La formación de criterio para hablar de cualquier muestra artística está relacionada con la cantidad de información que haya. En términos de arte colombiano, Gutiérrez se chocó con un muro. Información pobre, que se agotaba rápido porque la historia en esta área —y en casi todas— se ha escrito de manera ordenada, lineal y acumulativa, no propiamente reflexiva o crítica.

—Una época tapa a la otra. Los artistas jóvenes sienten la necesidad de tapar a los existentes porque si no cuándo van a sobresalir. El educador de hoy tiene que tapar el pasado para que lo que diga hoy tenga algún sentido. Pero si eso se hace sólo mediante la imposición de capas, pues finalmente no estamos obteniendo un aprendizaje, ni estamos construyendo una cultura, ni estamos obteniendo habilidades de reflexión.

Los pocos textos nombrados como históricos eran escritos que seguían basándose en el impacto, en lo que dijo el artista: en datos dependientes de la subjetividad de la obra. Quienes reportaban las exposiciones las describían y transmitían según su sensación: su satisfacción o desagrado.

Tres obras que hacen parte del libro Arte y disidencia política: memorias del Taller 4 Rojo.

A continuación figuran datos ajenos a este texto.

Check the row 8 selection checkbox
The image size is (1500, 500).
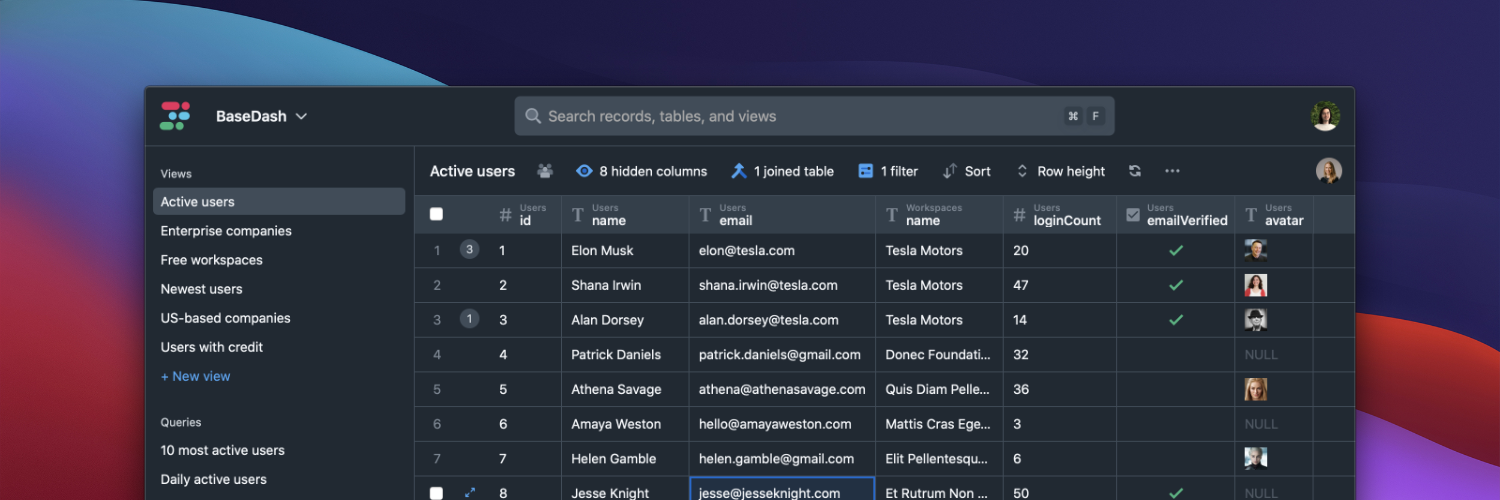tap(436, 493)
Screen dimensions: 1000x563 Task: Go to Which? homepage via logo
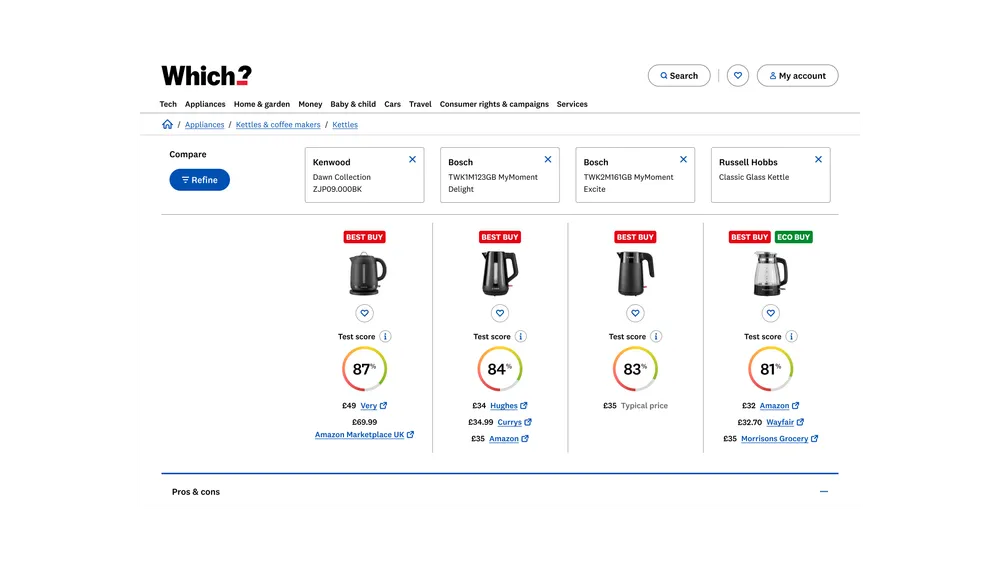point(206,76)
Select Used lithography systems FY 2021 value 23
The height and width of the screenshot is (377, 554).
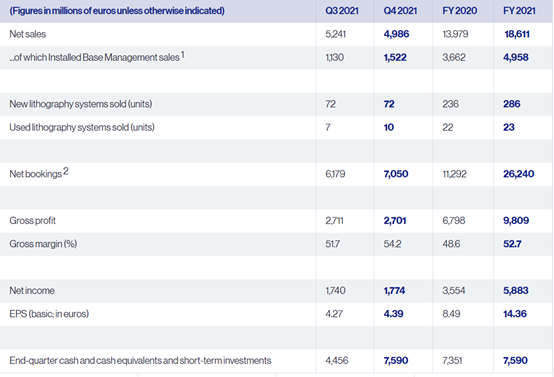point(509,127)
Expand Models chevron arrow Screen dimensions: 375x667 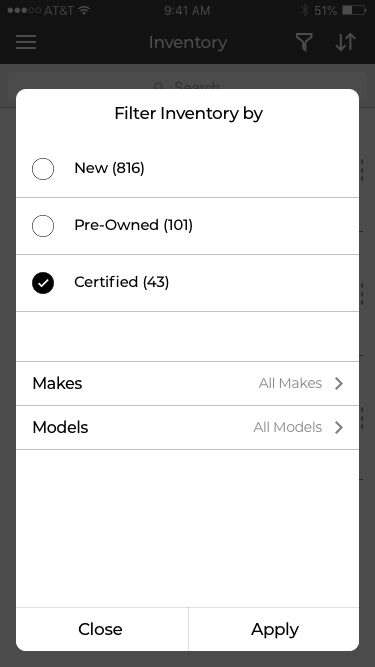coord(339,427)
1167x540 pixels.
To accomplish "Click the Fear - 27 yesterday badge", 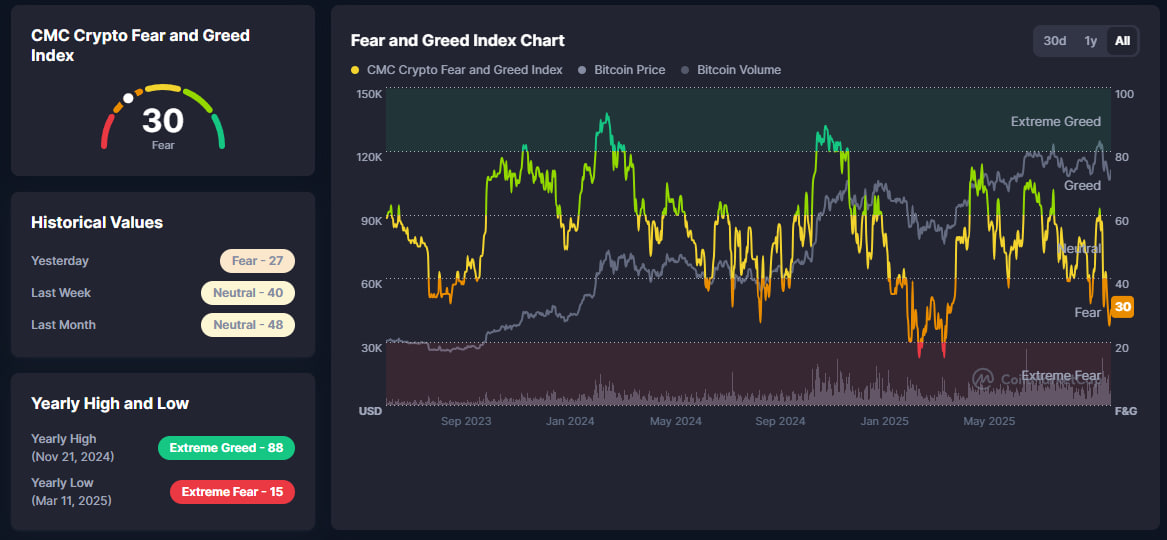I will [257, 261].
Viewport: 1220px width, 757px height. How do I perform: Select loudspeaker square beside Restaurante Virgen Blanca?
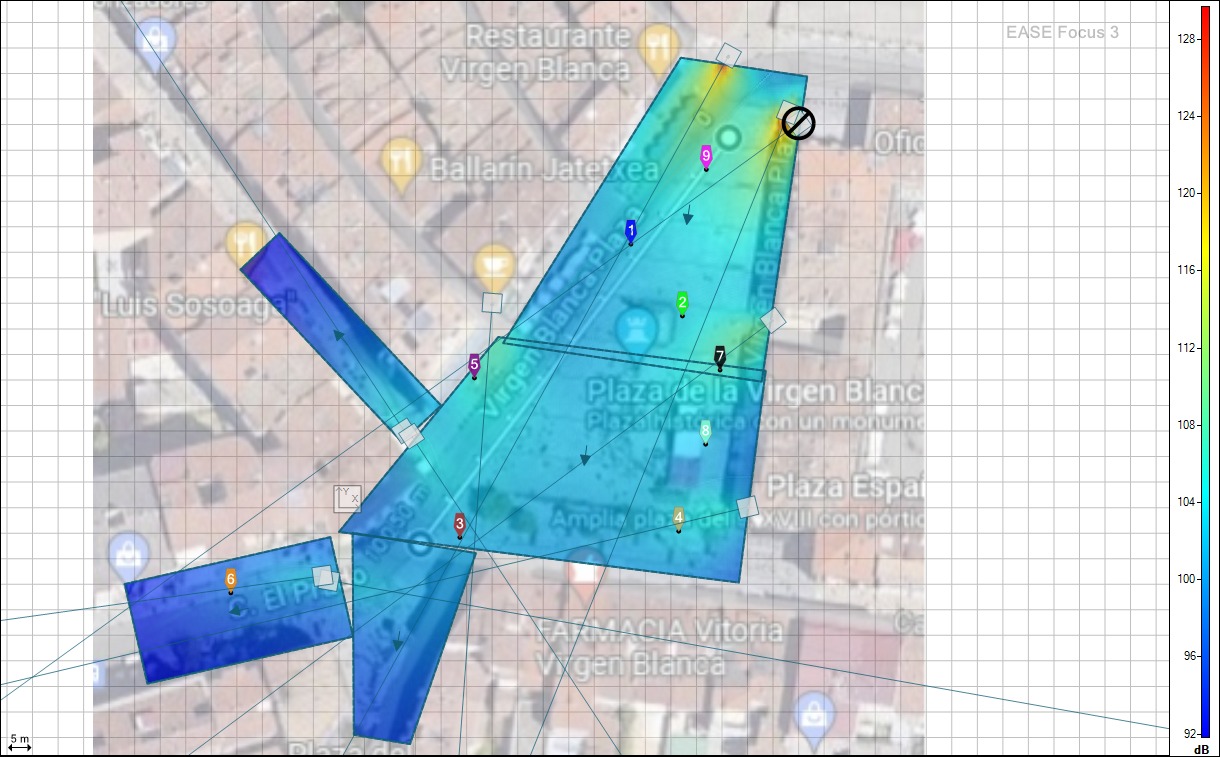[x=729, y=54]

Gutiérrez se obsesionó con propiciar un análisis del arte colombiano a partir de la revisión de los procesos en términos de prácticas históricas contemporáneas, donde lo que importaría sería la producción en función de lo que sucedía, de las circunstancias, del modo y lugar donde se daban las obras: el contexto.

—Cuando reflexioné acerca de la producción artística actual, se me presentó un desafío muy grande que era entender el proceso cultural del ciudadano de hoy, es decir, ¿qué nos hizo ser lo que hoy somos? El proyecto Bachué se plantea como una reflexión de los procesos de arte a partir de los sitios de descubrimiento y conquista y lo que eso implicó en el relacionamiento con los imperios centrales, europeos y posteriormente norteamericanos, para tratar de tener criterios de escogencia y creación propios.

Para tener conciencia de esa historia, a Gutiérrez le pareció importante tener en cuenta procesos de investigación que estuvieran basados en el arte (artes gráficas), no en la comunicación, la narrativa , el periodismo o la poesía.

—Nos proponemos financiar investigaciones primarias sobre procesos de arte en Colombia.

La Bachué es una editorial independiente, pero no ligera. Ha publicado cuatro libros: Fernando Botero – La búsqueda del estilo: 1949-1963, 1929: El pabellón de Colombia en la Exposición Iberoamericana de Sevilla, La Bachué de Rúmulo Rozo – un ícono del arte moderno colombiano y Arte y disidencia política: memorias del Taller 4 Rojo. Ahora están preparando el quinto.

A pesar de que hoy en día se considere cada vez más difícil encontrar lectores que favorezcan los formatos grandes, densos y cargados de información, La Bachué quiere cautivar a un público académico pero joven.

José Darío Gutiérrez y su equipo de trabajo se han propuesto continuar con la labor de investigar y escribir acerca del arte en Colombia. Cuestión que, para él, nos ayudaría a la recuperación de la memoria. Esa palabra que tanto se ha usado para fundamentar proyectos y leyes y que por su desgaste ha perdido validez.

—Queríamos contribuir a la consolidación de un patrimonio cultural reflexivo sobre nuestro ser actual y local.